Many people encourage Oskar along the way:
“You never know what a key is going to fit. There are a million possibilities. That’s what I like about keys.  They all open something.” – Lock Smith
No one is going to get in his way.
“Nothing was going to stop me.  Not even me.” – Oskar
Some, appear to discourage him:
“It’s never going to make scene because it doesn’t.” – Linda
You get glimpse of just how difficult this journey is for Oskar by several rants throughout the movie. This was the most compelling and showed what he had to do to find the answer to this question:
“I count there are 472 people with the last name Black. There are 216 addresses. Some of the blacks live together, obviously. I calculated that if I go to 2 every Saturday plus holidays, minus my hamlet school plays, my minerals, coins, and comic convention, it’s going to take me 3 years to go through all of them. But that’s what I’m going to do! Go to every single person named black and find out what the key fits and see what dad needed me to find. I made the very best possible plan but using the last four digits of each phone number, I divide the people by zones. I had to tell my mother another lie, because she wouldn’t understand how I need to go out and find what the key fits and help me make sense of things that don’t even make sense like him being killed in the building by people that didn’t even know him at all! And I see some people who don’t speak English, who are hiding, one black said that she spoke to God.
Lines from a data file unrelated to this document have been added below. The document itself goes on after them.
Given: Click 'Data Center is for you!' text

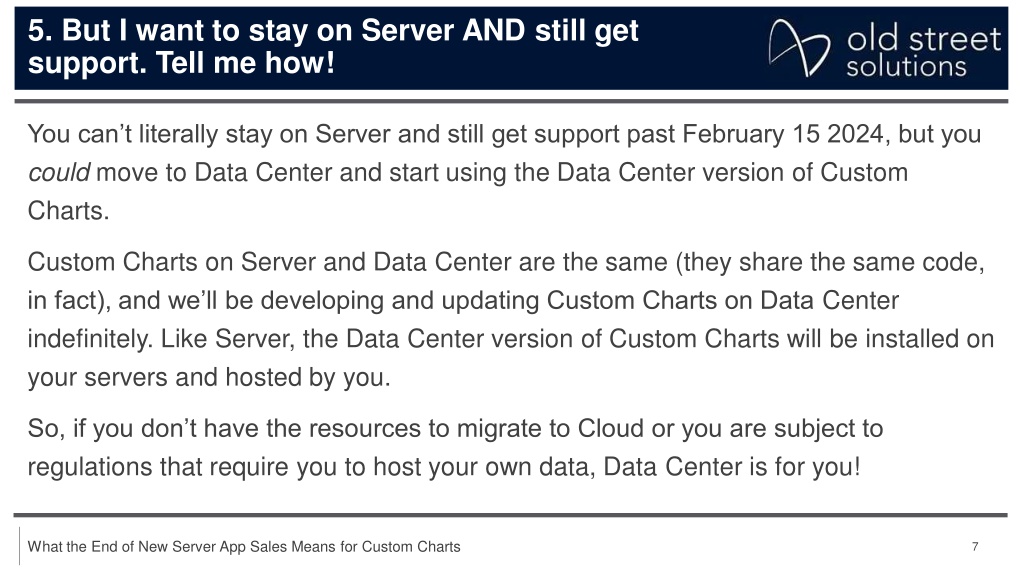Looking at the screenshot, I should point(732,467).
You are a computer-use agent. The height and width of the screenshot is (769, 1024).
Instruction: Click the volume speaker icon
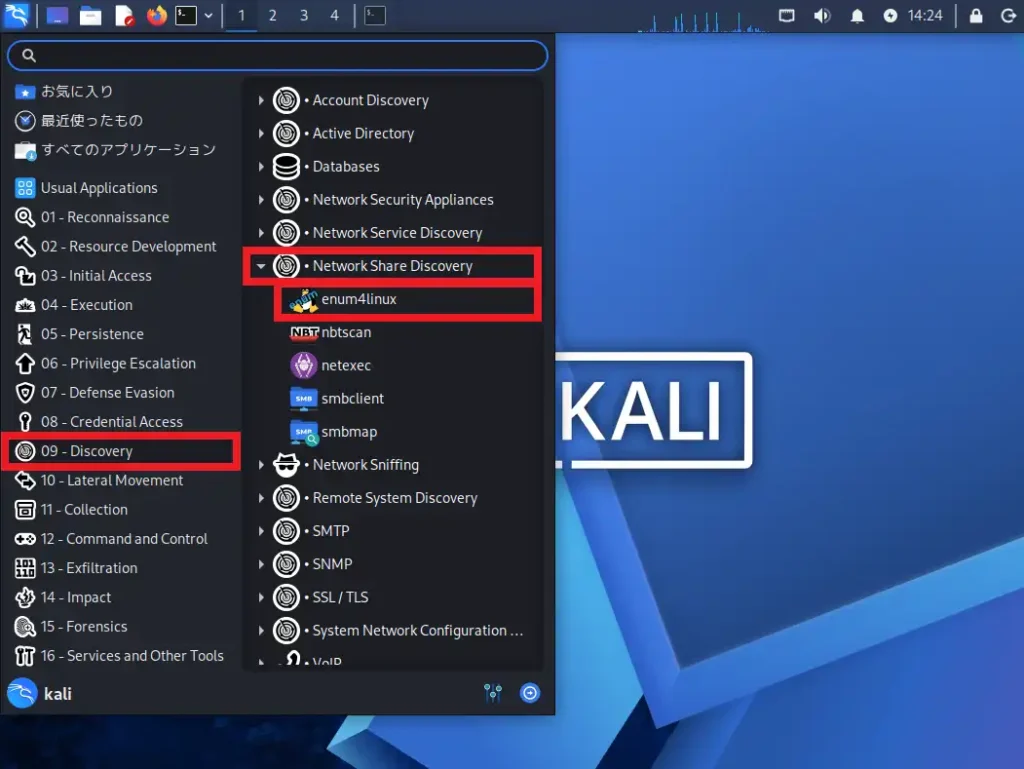point(821,16)
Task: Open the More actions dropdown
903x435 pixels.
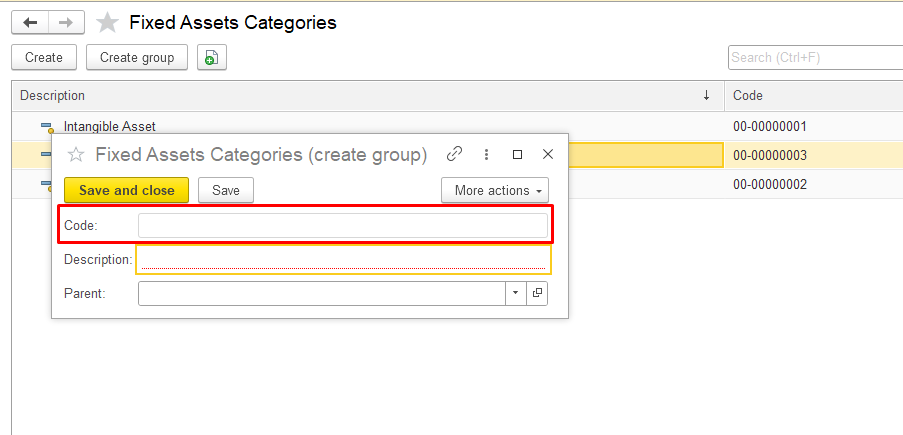Action: (495, 190)
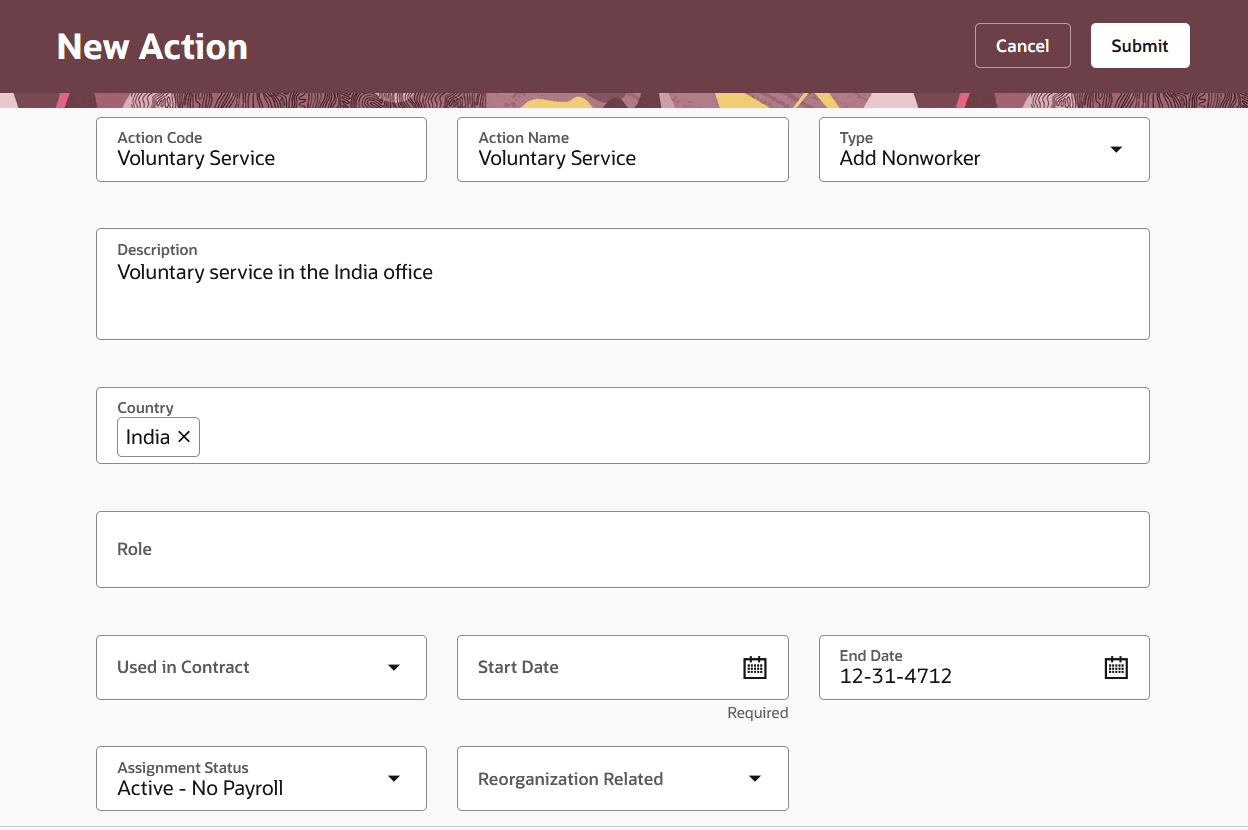1248x830 pixels.
Task: Click the Used in Contract dropdown arrow
Action: click(x=394, y=667)
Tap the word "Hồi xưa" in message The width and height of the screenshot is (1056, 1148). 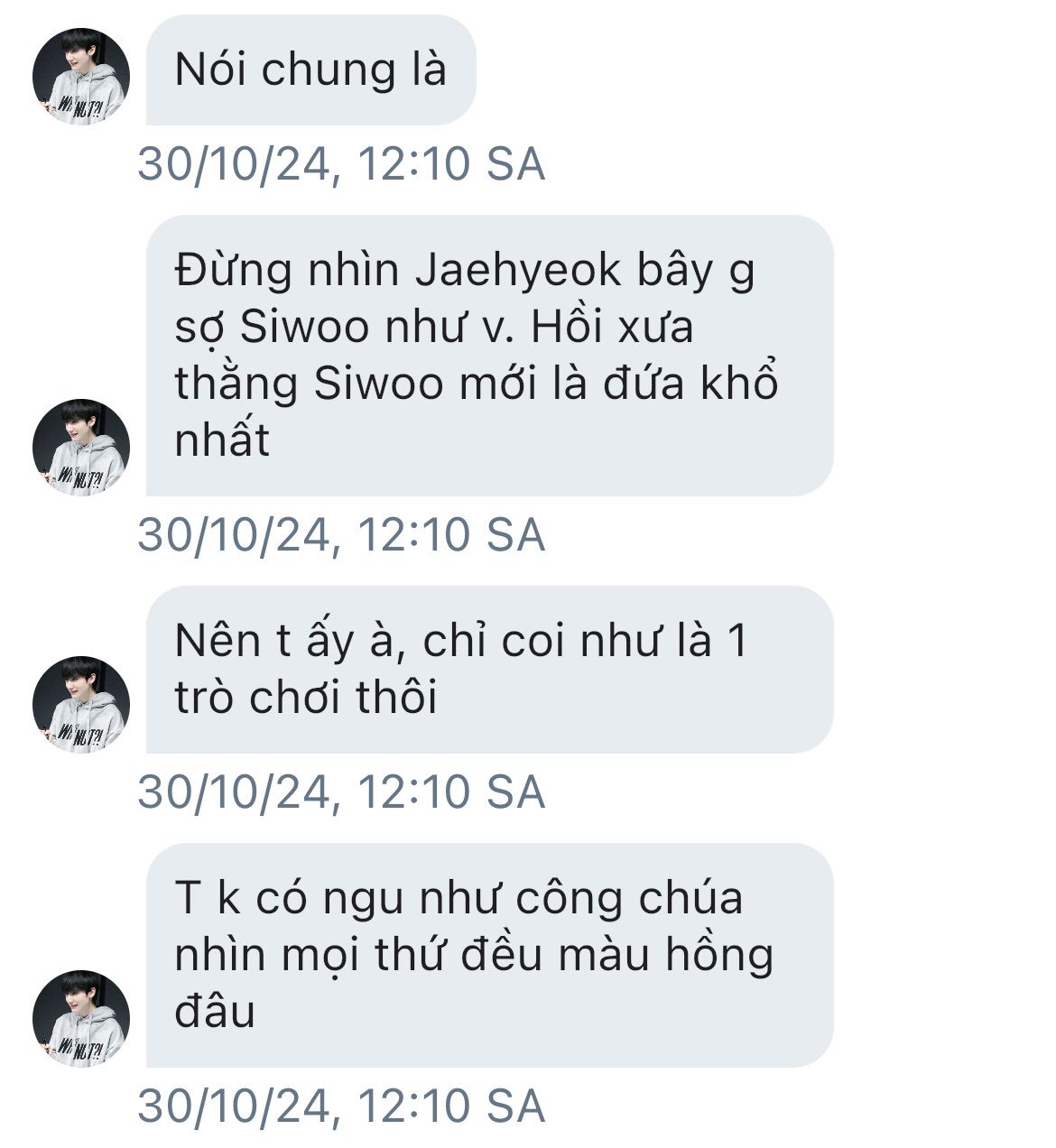pyautogui.click(x=612, y=327)
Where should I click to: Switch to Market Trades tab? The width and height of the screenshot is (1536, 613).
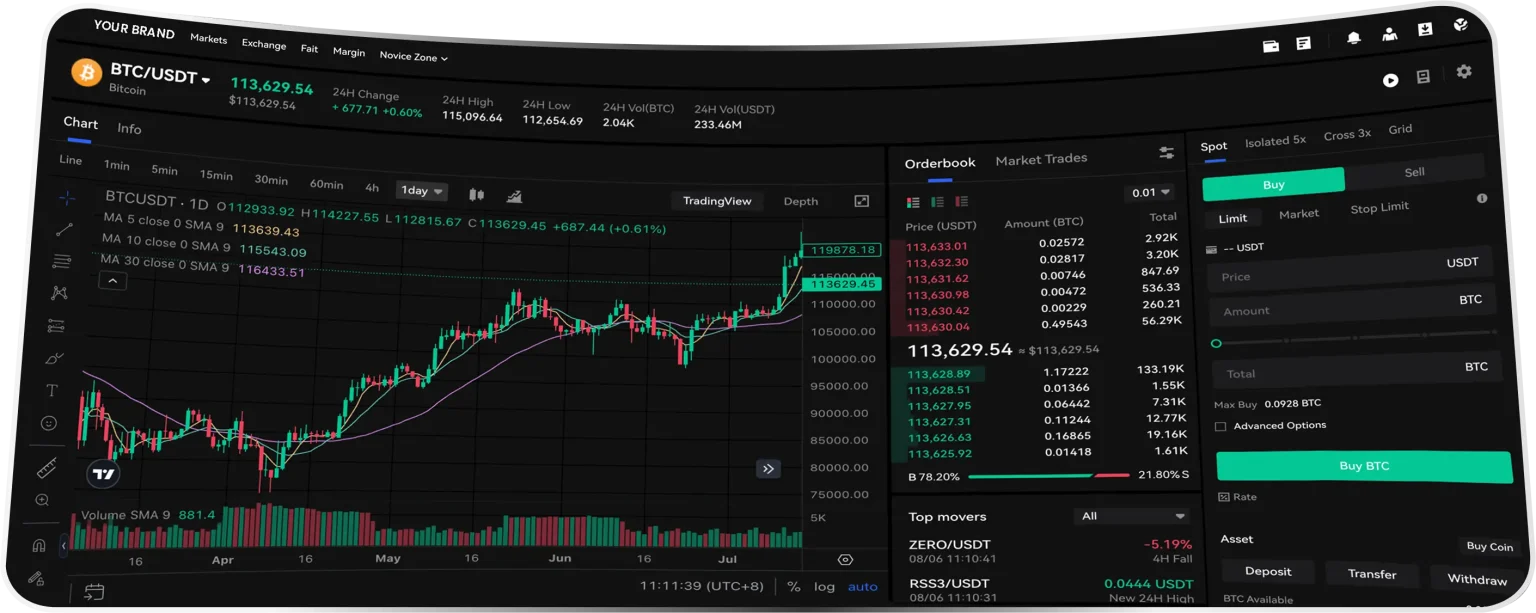click(x=1040, y=159)
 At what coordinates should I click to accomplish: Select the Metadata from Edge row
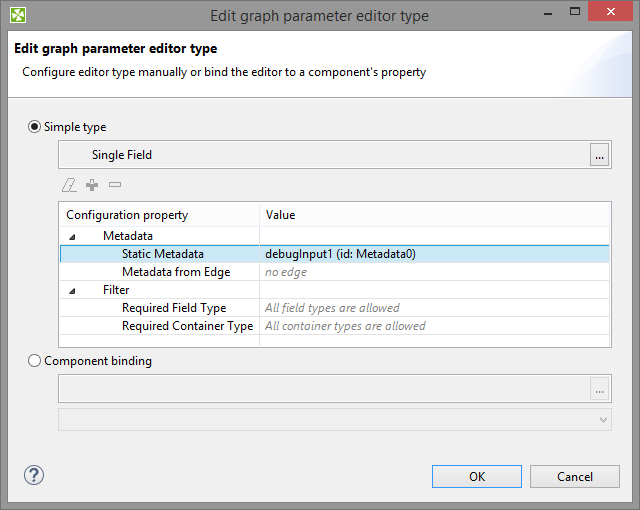coord(176,272)

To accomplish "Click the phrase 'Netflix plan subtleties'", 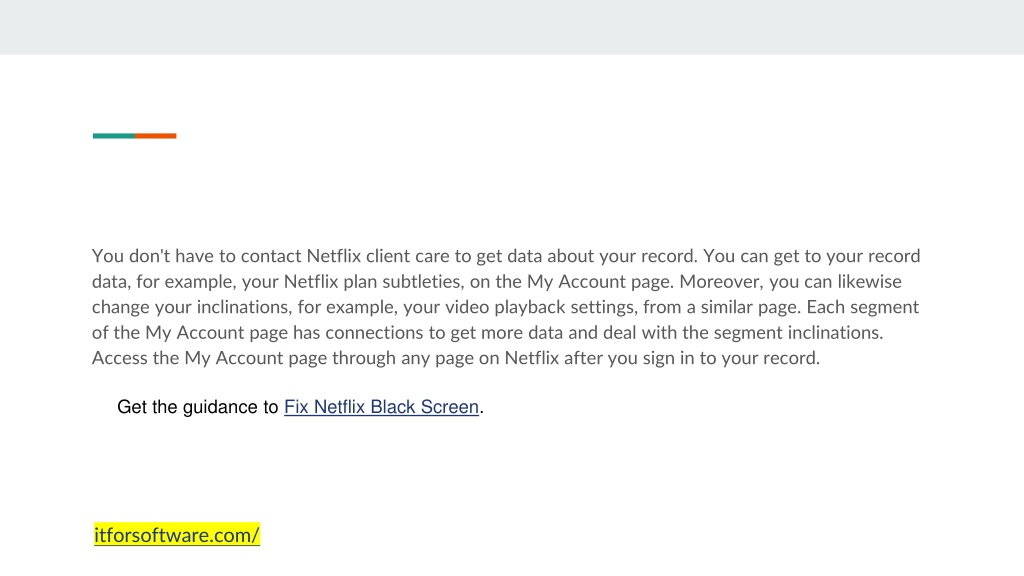I will [x=372, y=281].
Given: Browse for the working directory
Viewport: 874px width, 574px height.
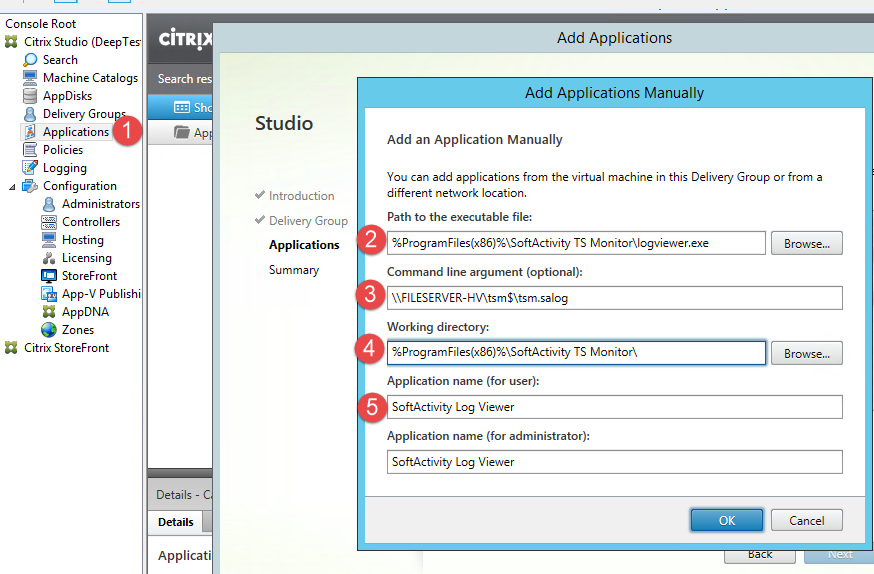Looking at the screenshot, I should click(806, 353).
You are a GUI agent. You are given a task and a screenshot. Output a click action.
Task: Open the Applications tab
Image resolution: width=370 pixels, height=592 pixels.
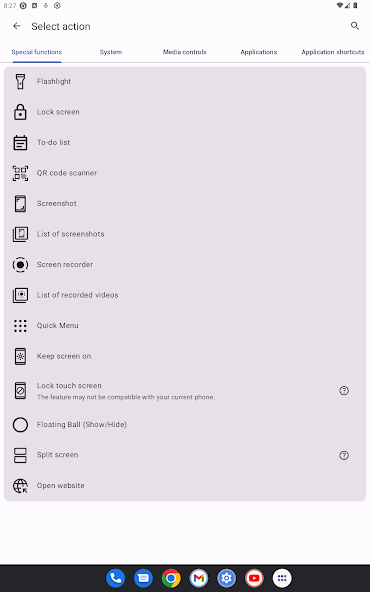(259, 52)
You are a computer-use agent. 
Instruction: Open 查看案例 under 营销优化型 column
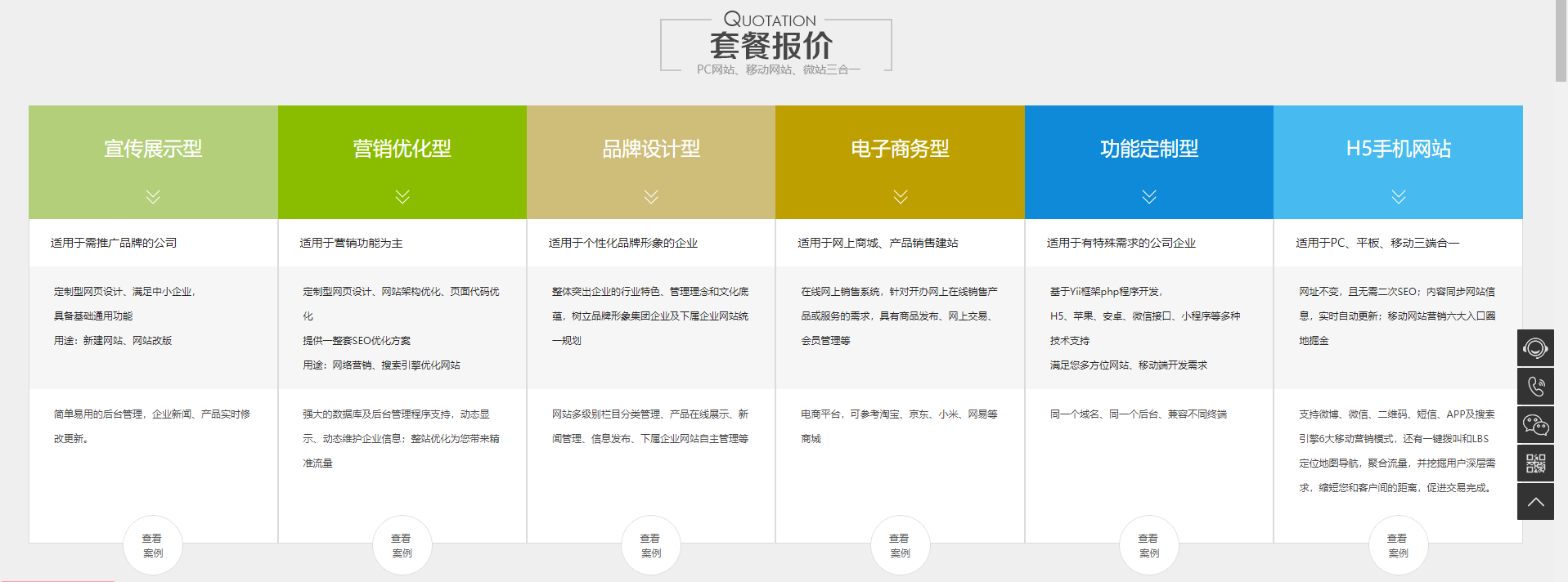402,545
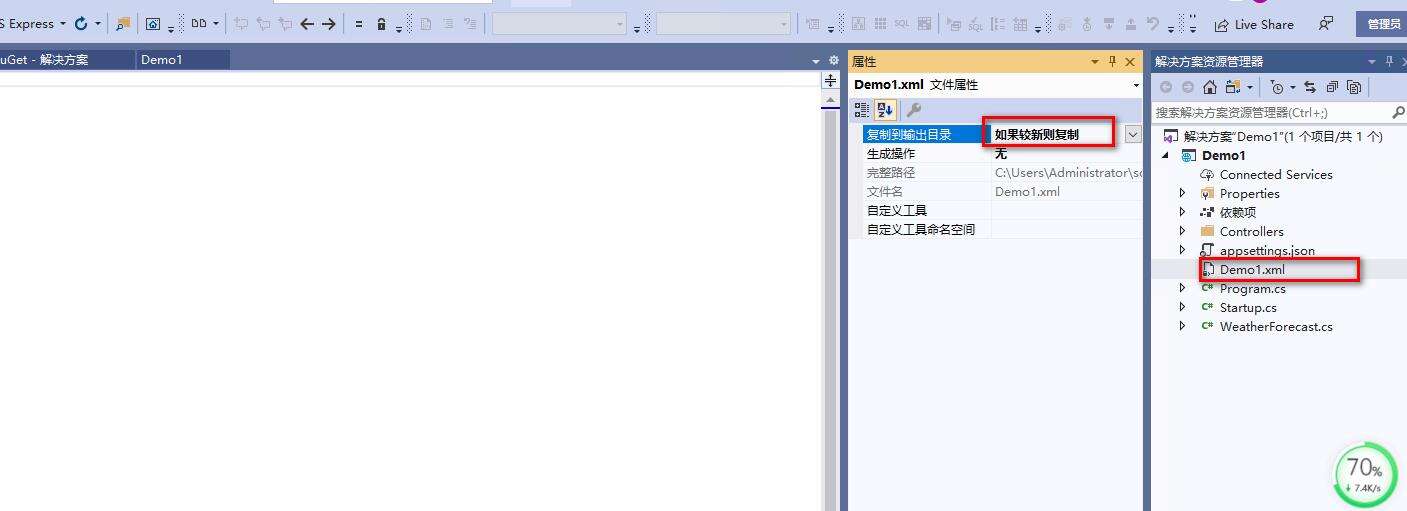Click the property pages wrench icon
This screenshot has height=511, width=1407.
point(913,110)
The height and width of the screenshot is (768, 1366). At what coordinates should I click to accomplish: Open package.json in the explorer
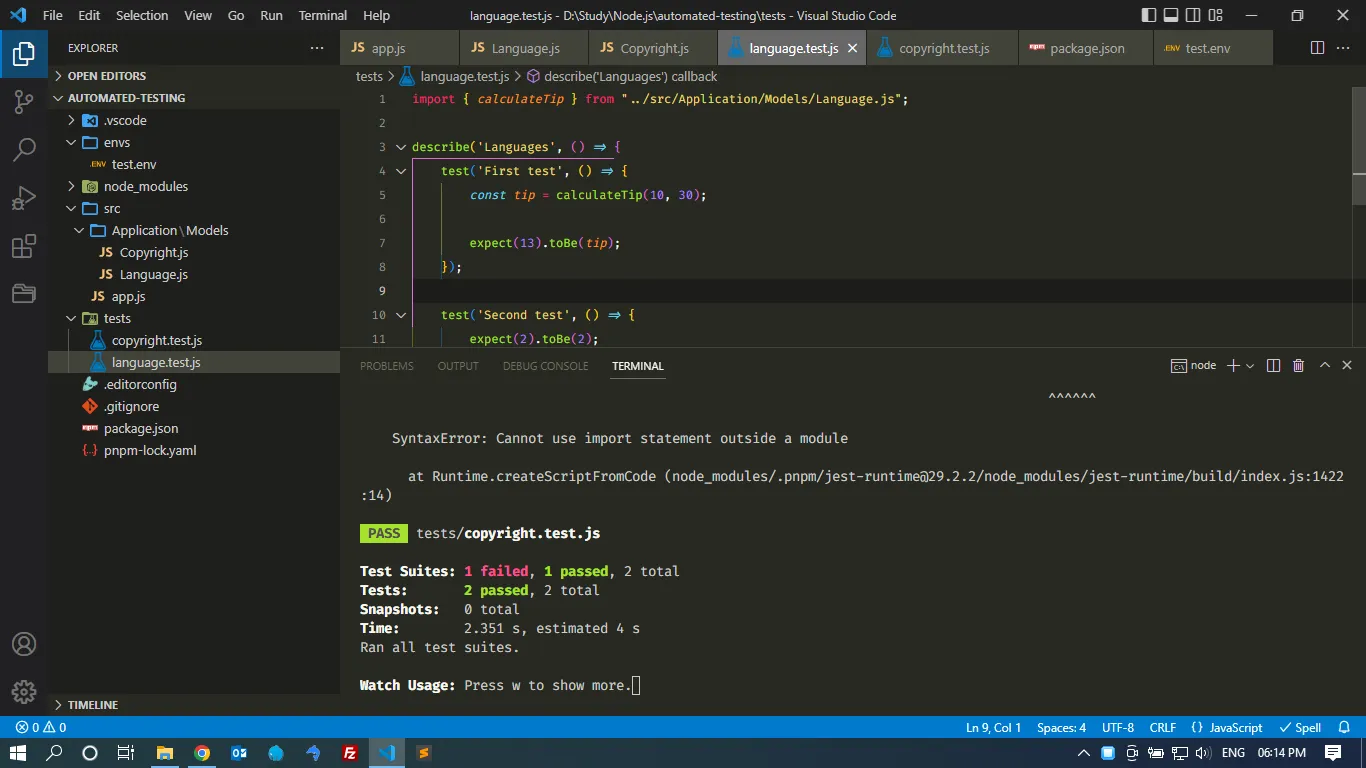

If she spoke to god how come she didn’t tell him not to kill her son or not to let people fly planes into buildings and maybe she spoke to a different god than them! And I met a man who was a woman who a man who was a woman all at the same time and he didn’t want to get hurt because he/she was scared that she/he was so different. And I still wonder if she/he ever beat up himself, but what does it matter?” – Oskar
Others along Oskar’s journey learned some valuable lessons as well and father son relationships are central to the plots in the movie for several characters:
“He wrote about all the things he wanted to do but didn’t and all the things he did do but, didn’t want to.” – William Black
In the end, whether he finds what he is looking for or not, Oskar and his mother become closer and realize that they can help each other remember what they lost.
“I miss his voice telling me he loves me.” – Linda “Me, too.” – Oskar

I really enjoyed the complexity of this movie, from the sub-plots, to the conflicting journey’s for the different characters and at the center is this little boy who desperately wants to stay connected to his father. It is a 9/11 movie, but the events that take place after “the worst day” are relatable to anyone who has lost someone.